La santé d’abord, celle des humains et celle des animaux. Cette concentration animale favorisera épidémies, abattages en masse, mutation incontrôlable de virus, utilisation d’antibiotiques. Les bêtes, emprisonnées à l’année, au régime alimentaire modifié pour produire au maximum, donneront un lait et une viande industriels de piètre qualité. Pour les nourrir artificiellement, au lieu des pâtures favorables au bon équilibre général, il faudra des aliments importés (sans parler des OGM) ou poussant avec engrais chimiques et pesticides. Le méthaniseur serait exempté des normes de sécurité industrielle, au motif qu’il serait « agricole » ! Il recevra des intrants multiples récoltés dans un rayon de 110 km. Il faudra 2 700 hectares pour épandre les 40 000 tonnes annuelles de boues résiduelles (le « digestat » du méthaniseur), avec des risques d’air vicié, de terre polluée, rendant les cultures impropres à la consommation, d’infiltrations dans les nappes phréatiques, voire d’algues vertes en baie de Somme. Les véhicules lents, lourds, boueux, dans une circulation déjà dense, multiplieront les risques d’accident. Les riverains subiront le va-et-vient et payeront pour la réfection des chaussées dégradées. Certains épandages allant jusqu’à 40 km autour de la ferme, le bilan carbone (absent du projet !) est forcément mauvais.

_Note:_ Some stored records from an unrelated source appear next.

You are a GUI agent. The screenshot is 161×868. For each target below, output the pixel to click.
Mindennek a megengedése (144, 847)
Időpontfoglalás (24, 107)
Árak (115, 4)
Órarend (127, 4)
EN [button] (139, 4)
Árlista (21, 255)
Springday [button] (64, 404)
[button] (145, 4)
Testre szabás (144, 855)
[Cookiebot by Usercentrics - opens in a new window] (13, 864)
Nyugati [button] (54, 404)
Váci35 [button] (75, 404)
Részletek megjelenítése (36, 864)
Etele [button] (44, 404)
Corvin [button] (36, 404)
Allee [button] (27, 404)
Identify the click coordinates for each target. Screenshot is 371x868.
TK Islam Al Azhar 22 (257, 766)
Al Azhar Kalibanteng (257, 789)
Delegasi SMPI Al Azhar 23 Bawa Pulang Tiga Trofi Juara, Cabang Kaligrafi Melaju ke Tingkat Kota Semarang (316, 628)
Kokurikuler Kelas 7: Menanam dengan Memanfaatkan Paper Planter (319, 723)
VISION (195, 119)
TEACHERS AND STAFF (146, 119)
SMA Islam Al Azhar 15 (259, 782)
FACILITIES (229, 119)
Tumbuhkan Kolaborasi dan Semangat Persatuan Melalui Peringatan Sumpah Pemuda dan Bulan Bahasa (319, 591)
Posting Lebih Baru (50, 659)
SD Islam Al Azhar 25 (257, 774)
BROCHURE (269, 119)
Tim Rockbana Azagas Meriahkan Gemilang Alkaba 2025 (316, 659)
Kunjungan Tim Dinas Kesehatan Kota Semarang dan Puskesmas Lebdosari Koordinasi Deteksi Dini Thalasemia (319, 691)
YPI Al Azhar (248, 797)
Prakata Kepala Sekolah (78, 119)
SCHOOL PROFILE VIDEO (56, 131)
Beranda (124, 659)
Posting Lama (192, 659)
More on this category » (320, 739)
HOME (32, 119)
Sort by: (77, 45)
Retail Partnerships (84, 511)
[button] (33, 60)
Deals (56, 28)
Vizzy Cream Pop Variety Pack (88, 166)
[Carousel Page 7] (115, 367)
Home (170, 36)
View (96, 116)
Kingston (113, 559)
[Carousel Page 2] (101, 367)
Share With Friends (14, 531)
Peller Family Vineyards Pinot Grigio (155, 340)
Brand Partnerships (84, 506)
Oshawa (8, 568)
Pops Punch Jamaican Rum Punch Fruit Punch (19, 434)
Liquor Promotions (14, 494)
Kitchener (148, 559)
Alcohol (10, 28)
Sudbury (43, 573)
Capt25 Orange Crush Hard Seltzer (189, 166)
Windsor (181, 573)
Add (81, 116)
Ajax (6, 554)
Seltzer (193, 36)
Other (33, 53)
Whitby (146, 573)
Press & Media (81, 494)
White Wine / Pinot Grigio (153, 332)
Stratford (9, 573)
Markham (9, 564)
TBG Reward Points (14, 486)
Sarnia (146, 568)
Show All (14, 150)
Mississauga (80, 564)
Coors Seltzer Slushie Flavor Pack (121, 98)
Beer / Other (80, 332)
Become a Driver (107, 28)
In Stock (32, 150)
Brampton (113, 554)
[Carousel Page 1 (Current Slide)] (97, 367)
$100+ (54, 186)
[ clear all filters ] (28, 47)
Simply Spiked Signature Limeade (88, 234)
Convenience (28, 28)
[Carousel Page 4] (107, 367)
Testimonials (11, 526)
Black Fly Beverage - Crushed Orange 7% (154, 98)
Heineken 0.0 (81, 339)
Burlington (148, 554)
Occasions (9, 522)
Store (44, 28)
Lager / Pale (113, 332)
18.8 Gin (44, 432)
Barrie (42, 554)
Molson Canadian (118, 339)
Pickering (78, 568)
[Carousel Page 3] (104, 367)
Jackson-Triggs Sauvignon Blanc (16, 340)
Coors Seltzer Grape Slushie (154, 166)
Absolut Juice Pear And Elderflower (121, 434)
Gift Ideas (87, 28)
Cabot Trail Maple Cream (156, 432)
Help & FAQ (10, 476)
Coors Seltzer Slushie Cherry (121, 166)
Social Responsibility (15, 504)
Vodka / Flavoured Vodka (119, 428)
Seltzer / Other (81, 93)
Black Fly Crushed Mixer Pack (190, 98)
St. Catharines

L’emploi enfin. Cette étable industrielle accélérera la disparition des exploitations actuelles. L’agriculture française, c’est quatre « Florange » par mois : un plan social permanent. Or, l’industriel, qui compte reproduire ailleurs et vendre à l’étranger ce prototype, rachète actuellement à prix d’or beaucoup de terres, empêchant les jeunes agriculteurs de s’installer. Il fait miroiter la création… d’une dizaine d’emplois ! Comme l’écrit la Confédération paysanne, il faut choisir : « 42 000 fermes laitières et 100 000 emplois aujourd’hui, ou 3 000 usines et 30 000 salariés demain ? ». L’industrialisation de l’agriculture fait disparaître des emplois au détriment des citoyens et des contribuables, au détriment de la santé publique, de l’environnement et de la démocratie. Car j’en fais le pari : si une « conférence de citoyens » était organisée, avec tous les arguments en présence, ce projet insensé serait balayé. 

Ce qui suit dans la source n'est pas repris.